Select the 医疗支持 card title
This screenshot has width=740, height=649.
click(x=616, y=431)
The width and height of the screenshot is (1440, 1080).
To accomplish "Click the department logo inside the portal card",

----------------------------------------

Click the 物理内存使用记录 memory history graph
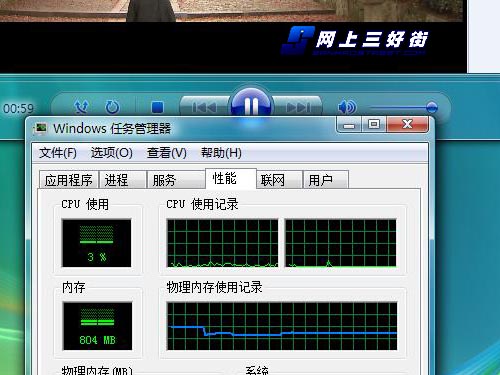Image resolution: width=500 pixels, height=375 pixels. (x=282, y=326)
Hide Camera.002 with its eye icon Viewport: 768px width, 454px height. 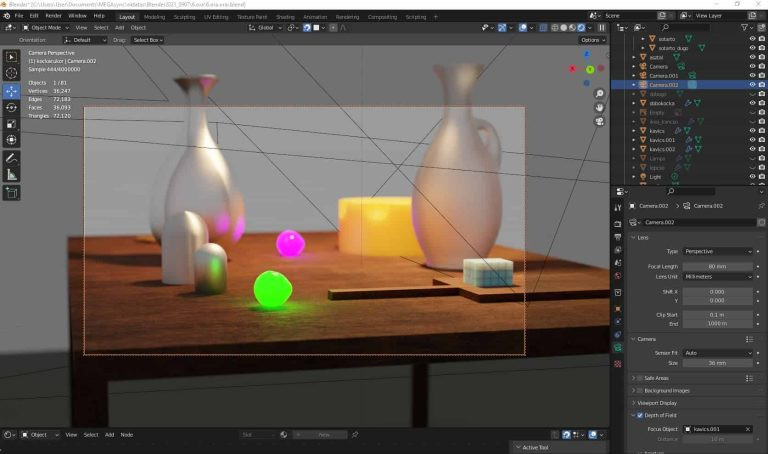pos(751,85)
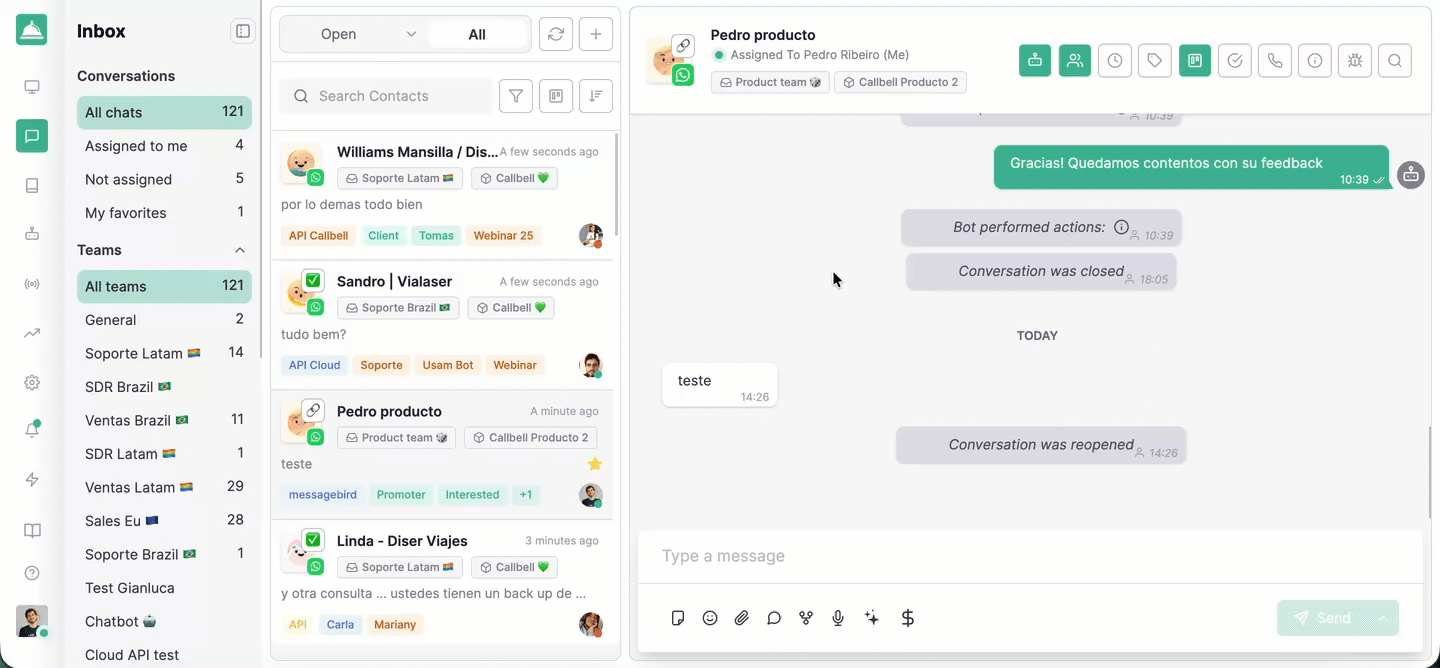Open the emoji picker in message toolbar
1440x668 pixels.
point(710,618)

----------------------------------------

Exercise objective
Reproduce exactly, and only, the part of the listing above that begins at the line with "Select the 医疗支持 card title" and goes on through the line with "the department logo".

Result
Select the 医疗支持 card title
This screenshot has width=740, height=649.
click(x=616, y=431)
The width and height of the screenshot is (1440, 1080).
To accomplish "Click the department logo inside the portal card",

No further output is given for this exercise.